PROBLEM STATEMENT: Each line from the material with the word "computer" in it must be copied.

PROVIDED ENTRIES:
>>>>

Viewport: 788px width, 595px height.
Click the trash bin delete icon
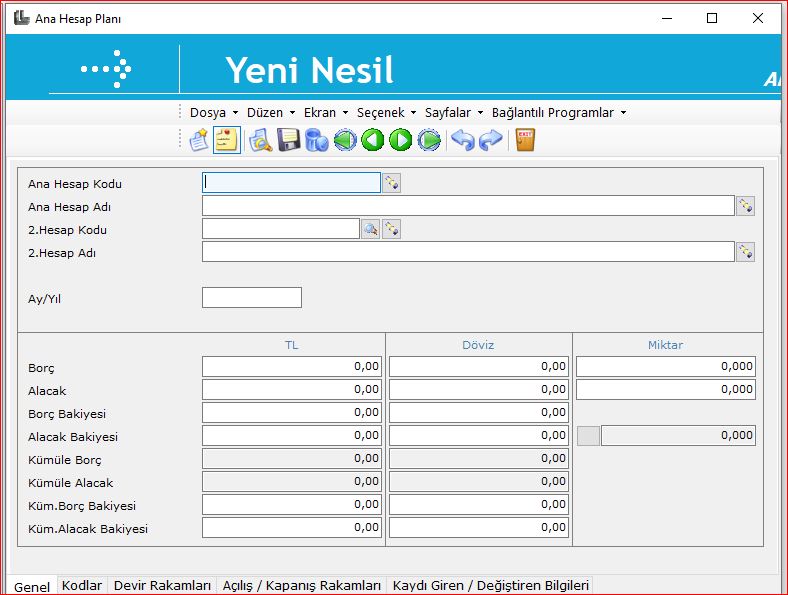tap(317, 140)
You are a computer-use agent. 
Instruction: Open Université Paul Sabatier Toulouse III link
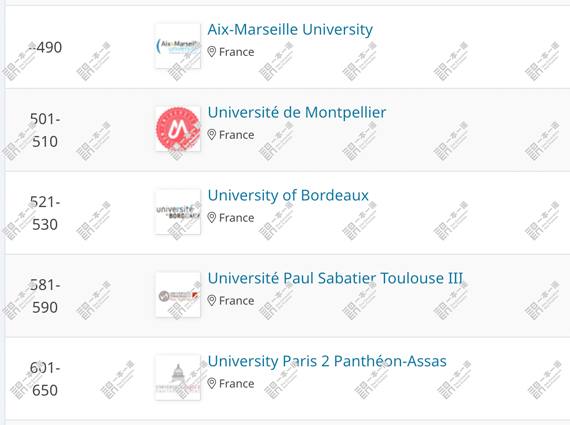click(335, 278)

<<<<
>>>>

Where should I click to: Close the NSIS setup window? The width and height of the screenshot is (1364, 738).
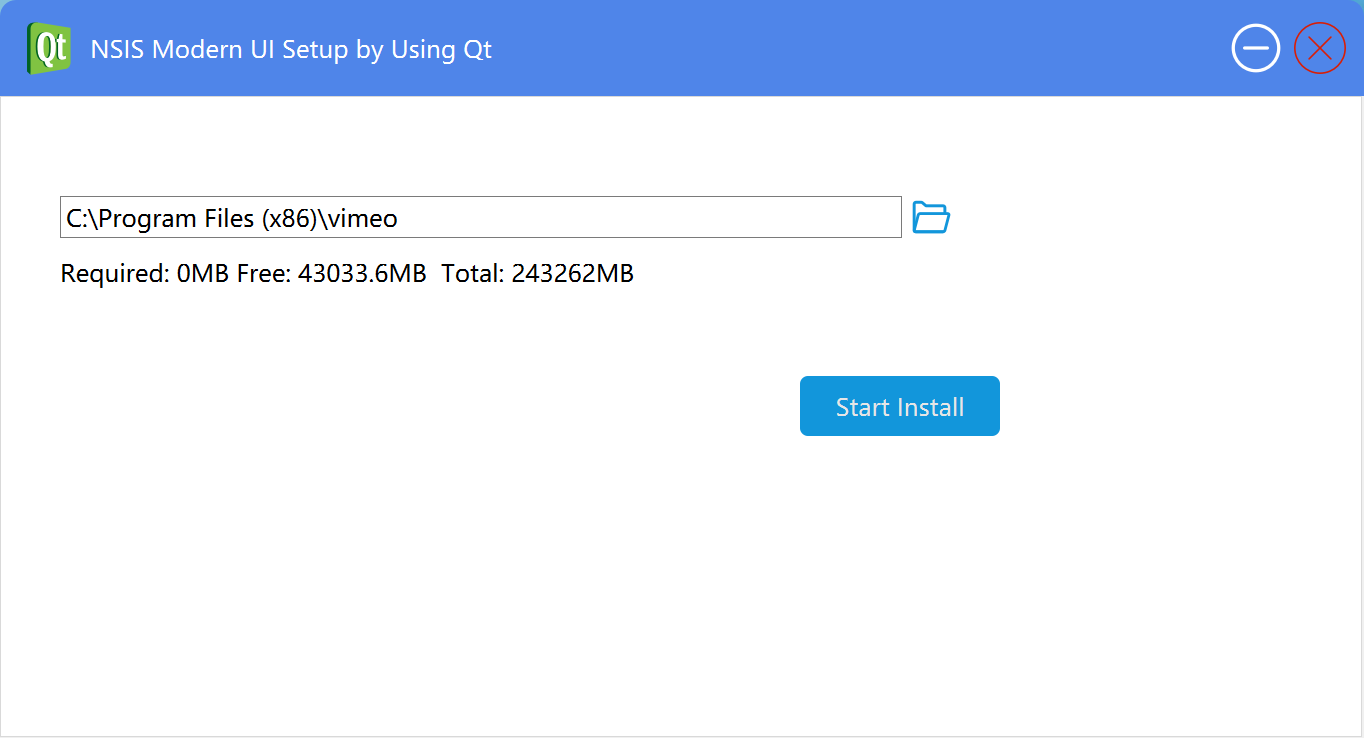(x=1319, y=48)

<<<<
>>>>

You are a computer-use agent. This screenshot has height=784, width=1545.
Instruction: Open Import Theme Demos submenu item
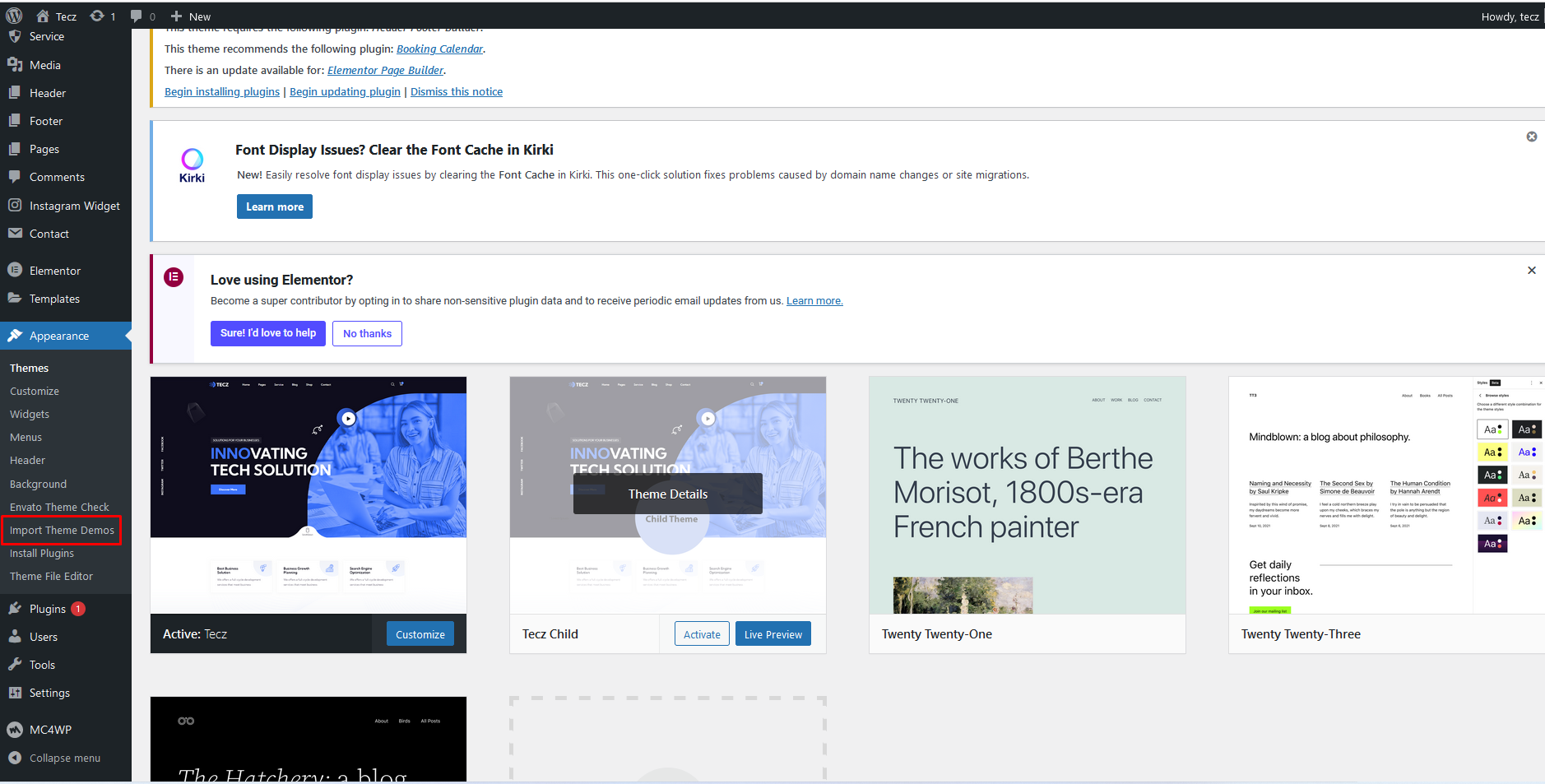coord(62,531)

<<<<

YOUR SOLUTION:
You are a computer-use agent. 
You are a computer-use agent. This screenshot has height=784, width=1545.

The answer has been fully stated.